Before we discuss how to run and effective meeting, we’ll begin with the famous Taipei 101 tower. From its opening in 2004 until the completion of a taller structure in Dubai in 2010, held the honor of being the tallest building in the world…

During its construction, the builders spent two years working on its foundation.

While some people at the time were impatient that the building appeared to be taking so long, critics mostly went silent after the building survived a 6.8 magnitude earthquake undamaged, early into the third year of construction.

With a solid foundation in place, the 101 stories went up very quickly.
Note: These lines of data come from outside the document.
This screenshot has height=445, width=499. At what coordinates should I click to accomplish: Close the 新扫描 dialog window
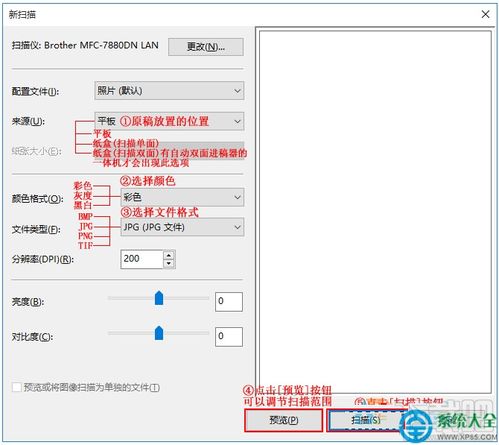click(x=485, y=14)
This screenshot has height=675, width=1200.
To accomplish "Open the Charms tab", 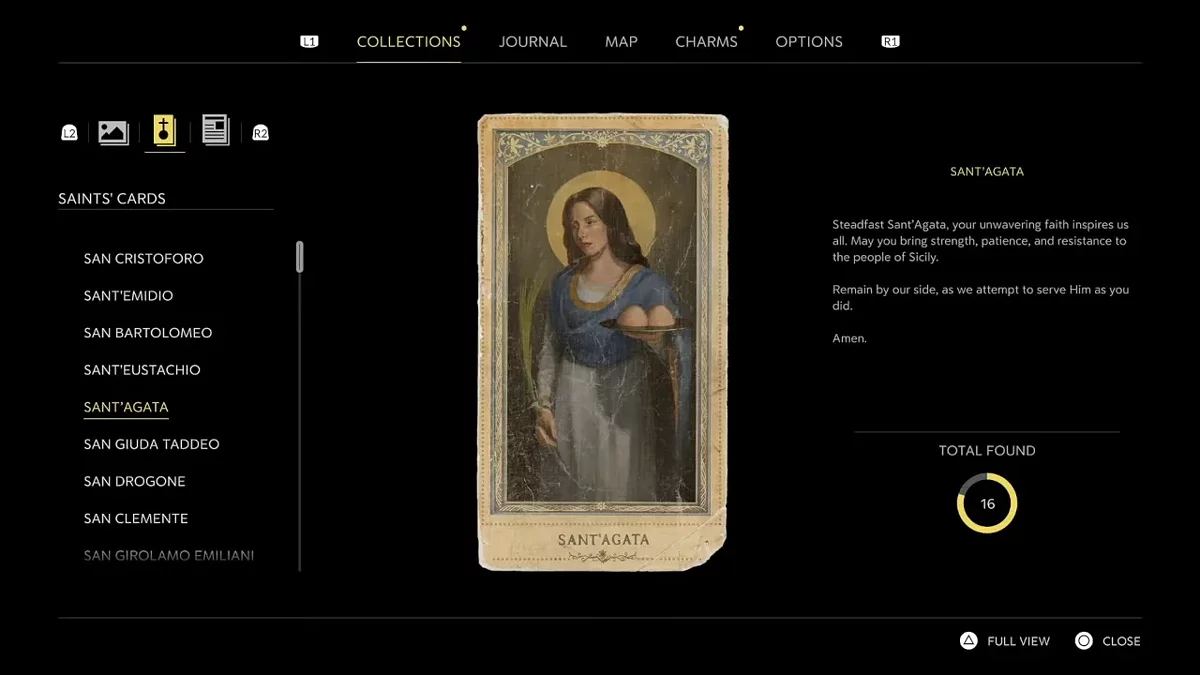I will pyautogui.click(x=706, y=42).
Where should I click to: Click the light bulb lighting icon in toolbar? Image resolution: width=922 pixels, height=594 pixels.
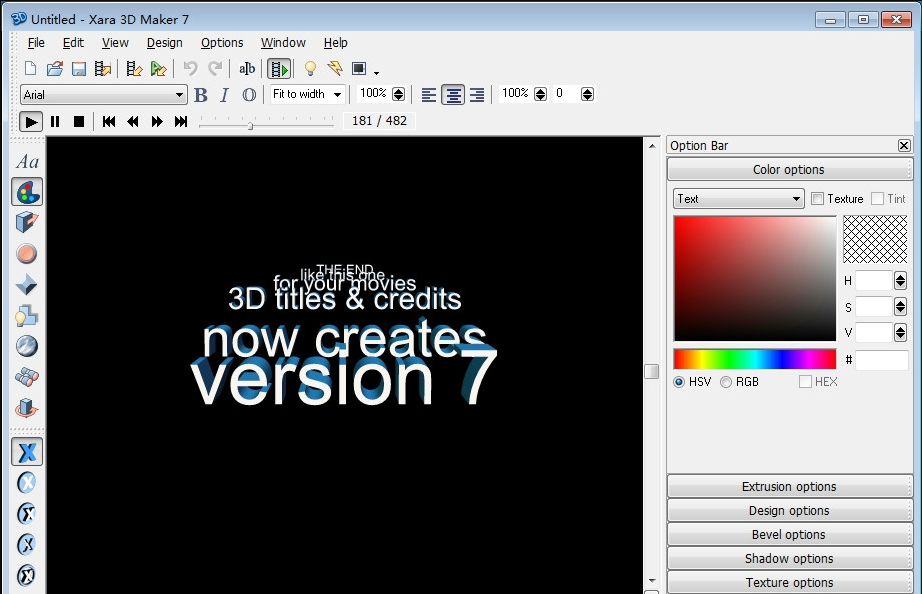(310, 69)
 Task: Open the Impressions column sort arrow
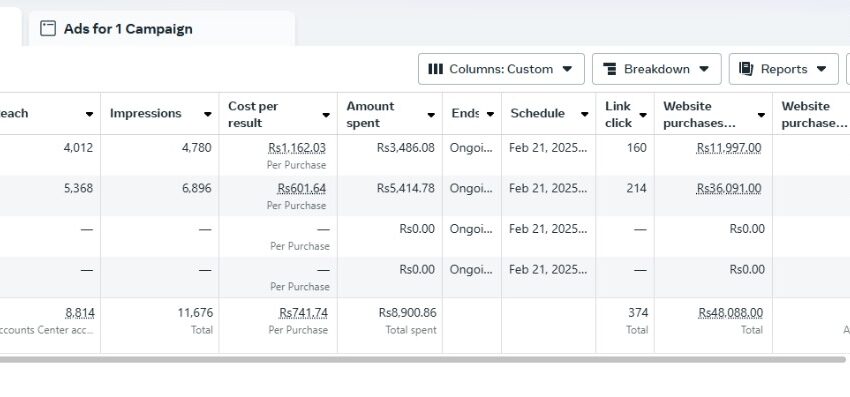tap(207, 114)
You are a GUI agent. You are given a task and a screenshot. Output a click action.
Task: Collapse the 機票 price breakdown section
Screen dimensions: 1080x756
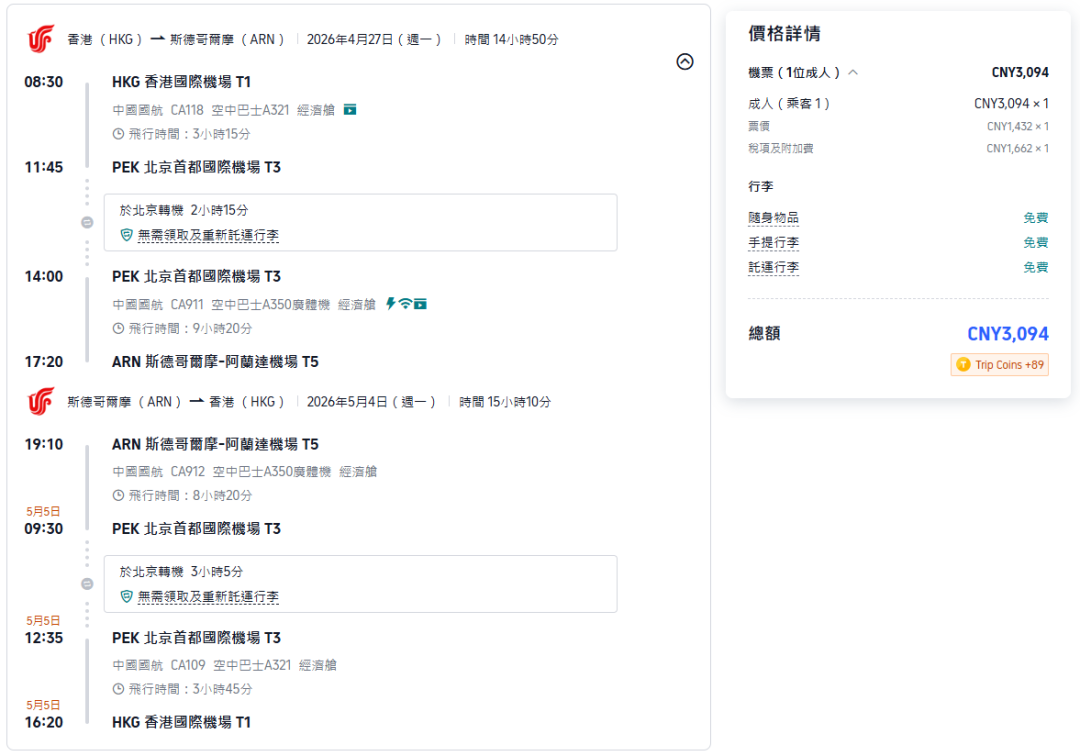pyautogui.click(x=853, y=72)
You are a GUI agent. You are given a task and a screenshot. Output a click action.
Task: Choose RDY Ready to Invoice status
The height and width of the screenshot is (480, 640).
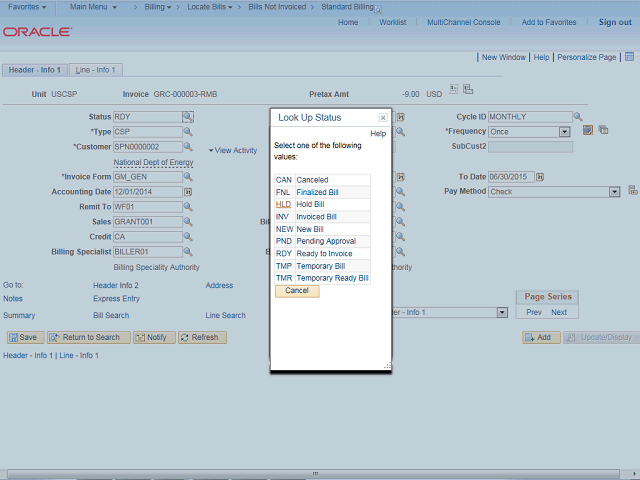[283, 253]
It seems pretty obvious that building a structure can be taken as a metaphor for a business project or initiative.

But Hallett Leadership holds that running an effective meeting is also very much like constructing a building. It’s all about creating a foundation through rigorous framing.

 

Meeting Stages: Framing, Possibilities & Action Commitments

 

Harvard did a study years ago on how to run an effective meeting, and concluded that an effective meeting has three stages – and they are not simply the beginning, middle and end.  The three stages are: framing, possibilities and action commitments. These can be translated as: establishing our purpose and goals, exploring ideas and approaches, and then defining and delegating actions in order to carry out the idea(s) generated during the meeting.

3 stages of an effective meetingIt seems simple enough, except that people tend to be so focused on taking action and executing upon ideas, that the final meeting ingredient, “action commitments” usually gets more airtime than the previous two stages.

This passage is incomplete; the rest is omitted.